The moisture content of grain is a way of expressing how much water is contained within the grain. This usually expresses the weight of water as a proportion of the weight of the grain containing this water (wet weight) rather than the weight of water as a proportion of the weight of grain without water (dry weight). Moisture content is measured by drying grain in an oven under carefully controlled conditions or, more conveniently, using an electrical meter.
Postharvest loss, cf. weight loss and quality loss.
This is a reduction in the quality of food so that its market value is reduced. Quality is usually assessed using an official grading system that specifies the appearance, shape and size of food commodities as well as aspects of purity, variety etc. Nutritional loss is a component of quality loss but this type of loss requires specialist techniques to measure, i.e. is not measured by official grading, and in the case of grains may include the problem of mycotoxin contamination.
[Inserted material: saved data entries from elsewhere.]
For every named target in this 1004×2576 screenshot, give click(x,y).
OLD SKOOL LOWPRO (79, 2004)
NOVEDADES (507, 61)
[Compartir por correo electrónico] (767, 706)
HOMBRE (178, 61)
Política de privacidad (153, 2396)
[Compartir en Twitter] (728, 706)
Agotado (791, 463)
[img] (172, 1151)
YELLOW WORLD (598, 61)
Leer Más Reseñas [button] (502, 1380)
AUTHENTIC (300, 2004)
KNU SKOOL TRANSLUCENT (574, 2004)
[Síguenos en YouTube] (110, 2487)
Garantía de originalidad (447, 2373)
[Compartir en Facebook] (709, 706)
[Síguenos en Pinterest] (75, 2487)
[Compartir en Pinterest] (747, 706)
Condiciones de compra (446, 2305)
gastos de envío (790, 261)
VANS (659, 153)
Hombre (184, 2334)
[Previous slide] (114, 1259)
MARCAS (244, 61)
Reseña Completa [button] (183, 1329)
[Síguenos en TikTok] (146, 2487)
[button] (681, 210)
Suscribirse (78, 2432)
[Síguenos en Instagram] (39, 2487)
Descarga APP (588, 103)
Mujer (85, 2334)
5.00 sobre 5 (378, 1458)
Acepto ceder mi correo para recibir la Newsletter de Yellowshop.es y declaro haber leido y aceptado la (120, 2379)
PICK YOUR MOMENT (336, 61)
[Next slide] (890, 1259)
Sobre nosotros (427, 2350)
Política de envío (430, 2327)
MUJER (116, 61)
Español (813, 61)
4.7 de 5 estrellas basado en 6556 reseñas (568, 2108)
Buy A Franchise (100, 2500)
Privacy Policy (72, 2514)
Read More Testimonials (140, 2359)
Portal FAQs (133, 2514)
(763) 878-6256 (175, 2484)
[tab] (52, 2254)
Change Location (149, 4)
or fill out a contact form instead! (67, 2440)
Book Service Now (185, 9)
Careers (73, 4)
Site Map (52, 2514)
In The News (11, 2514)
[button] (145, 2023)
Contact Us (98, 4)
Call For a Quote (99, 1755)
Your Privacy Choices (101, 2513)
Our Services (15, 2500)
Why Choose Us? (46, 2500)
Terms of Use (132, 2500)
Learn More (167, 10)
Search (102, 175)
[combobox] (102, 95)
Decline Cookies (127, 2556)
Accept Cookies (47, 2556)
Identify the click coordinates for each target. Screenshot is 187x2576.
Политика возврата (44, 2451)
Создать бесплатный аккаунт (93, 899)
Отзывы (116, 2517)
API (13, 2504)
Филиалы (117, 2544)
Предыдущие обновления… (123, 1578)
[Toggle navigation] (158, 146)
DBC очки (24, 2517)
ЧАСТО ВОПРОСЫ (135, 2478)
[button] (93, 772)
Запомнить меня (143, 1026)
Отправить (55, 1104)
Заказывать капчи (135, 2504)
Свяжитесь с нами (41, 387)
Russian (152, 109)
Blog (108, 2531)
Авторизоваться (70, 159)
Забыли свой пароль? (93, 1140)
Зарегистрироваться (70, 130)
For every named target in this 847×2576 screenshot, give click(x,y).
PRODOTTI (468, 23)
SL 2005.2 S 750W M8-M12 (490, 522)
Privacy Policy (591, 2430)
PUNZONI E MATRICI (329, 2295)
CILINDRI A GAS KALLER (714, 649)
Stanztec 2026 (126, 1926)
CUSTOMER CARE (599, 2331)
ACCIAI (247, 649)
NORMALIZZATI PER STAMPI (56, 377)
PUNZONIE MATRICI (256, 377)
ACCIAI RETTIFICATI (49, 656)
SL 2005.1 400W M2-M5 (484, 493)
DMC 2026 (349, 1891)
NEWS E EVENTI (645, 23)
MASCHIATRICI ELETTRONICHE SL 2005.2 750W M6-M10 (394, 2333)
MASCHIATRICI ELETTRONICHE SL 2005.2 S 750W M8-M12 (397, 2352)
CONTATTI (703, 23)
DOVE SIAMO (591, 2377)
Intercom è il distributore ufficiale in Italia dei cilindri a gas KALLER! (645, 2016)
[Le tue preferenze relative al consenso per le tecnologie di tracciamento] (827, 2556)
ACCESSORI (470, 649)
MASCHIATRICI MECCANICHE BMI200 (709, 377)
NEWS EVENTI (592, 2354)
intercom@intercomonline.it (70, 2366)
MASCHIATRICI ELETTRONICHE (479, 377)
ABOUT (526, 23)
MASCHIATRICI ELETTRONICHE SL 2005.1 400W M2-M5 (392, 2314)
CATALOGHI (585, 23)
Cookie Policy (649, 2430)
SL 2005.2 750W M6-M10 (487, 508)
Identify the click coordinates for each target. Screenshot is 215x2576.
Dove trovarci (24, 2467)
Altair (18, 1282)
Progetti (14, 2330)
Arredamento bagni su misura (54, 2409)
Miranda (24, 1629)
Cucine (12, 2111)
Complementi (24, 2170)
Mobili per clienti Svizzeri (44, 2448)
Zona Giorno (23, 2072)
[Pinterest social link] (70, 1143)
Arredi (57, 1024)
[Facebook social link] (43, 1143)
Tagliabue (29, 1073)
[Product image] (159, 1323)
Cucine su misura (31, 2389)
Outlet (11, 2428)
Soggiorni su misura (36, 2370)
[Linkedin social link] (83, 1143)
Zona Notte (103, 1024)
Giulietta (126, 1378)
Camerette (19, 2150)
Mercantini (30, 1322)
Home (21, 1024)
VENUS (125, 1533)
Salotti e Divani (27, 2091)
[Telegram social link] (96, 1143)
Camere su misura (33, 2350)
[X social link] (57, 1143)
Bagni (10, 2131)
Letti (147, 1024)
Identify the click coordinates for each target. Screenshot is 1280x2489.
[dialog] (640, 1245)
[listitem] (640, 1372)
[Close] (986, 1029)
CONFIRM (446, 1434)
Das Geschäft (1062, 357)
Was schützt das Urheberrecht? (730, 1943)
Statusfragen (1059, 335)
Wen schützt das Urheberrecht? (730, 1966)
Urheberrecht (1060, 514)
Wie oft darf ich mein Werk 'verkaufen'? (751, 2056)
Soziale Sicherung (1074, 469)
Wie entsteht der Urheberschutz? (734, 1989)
Visual scale for loss assessment
A rapid loss assessment technique that can be used to estimate weight and quality losses that arise from biodeterioration. A series of food commodity classes are established against which any commodity sample can be compared and then classified. The classes usually have some meaning in terms of the end use of the commodity, i.e. suitable for a formal market, suitable only for informal market, suitable only for animal feed etc.
Loss in weight from production due to poor postharvest handling or attack by moulds, insects pest etc.. Does not include weight changes due to change in moisture content. It is a measure of loss from the human food chain. May be presented as an absolute loss, e.g. as a tonnage or as a relative loss such as a percentage from production.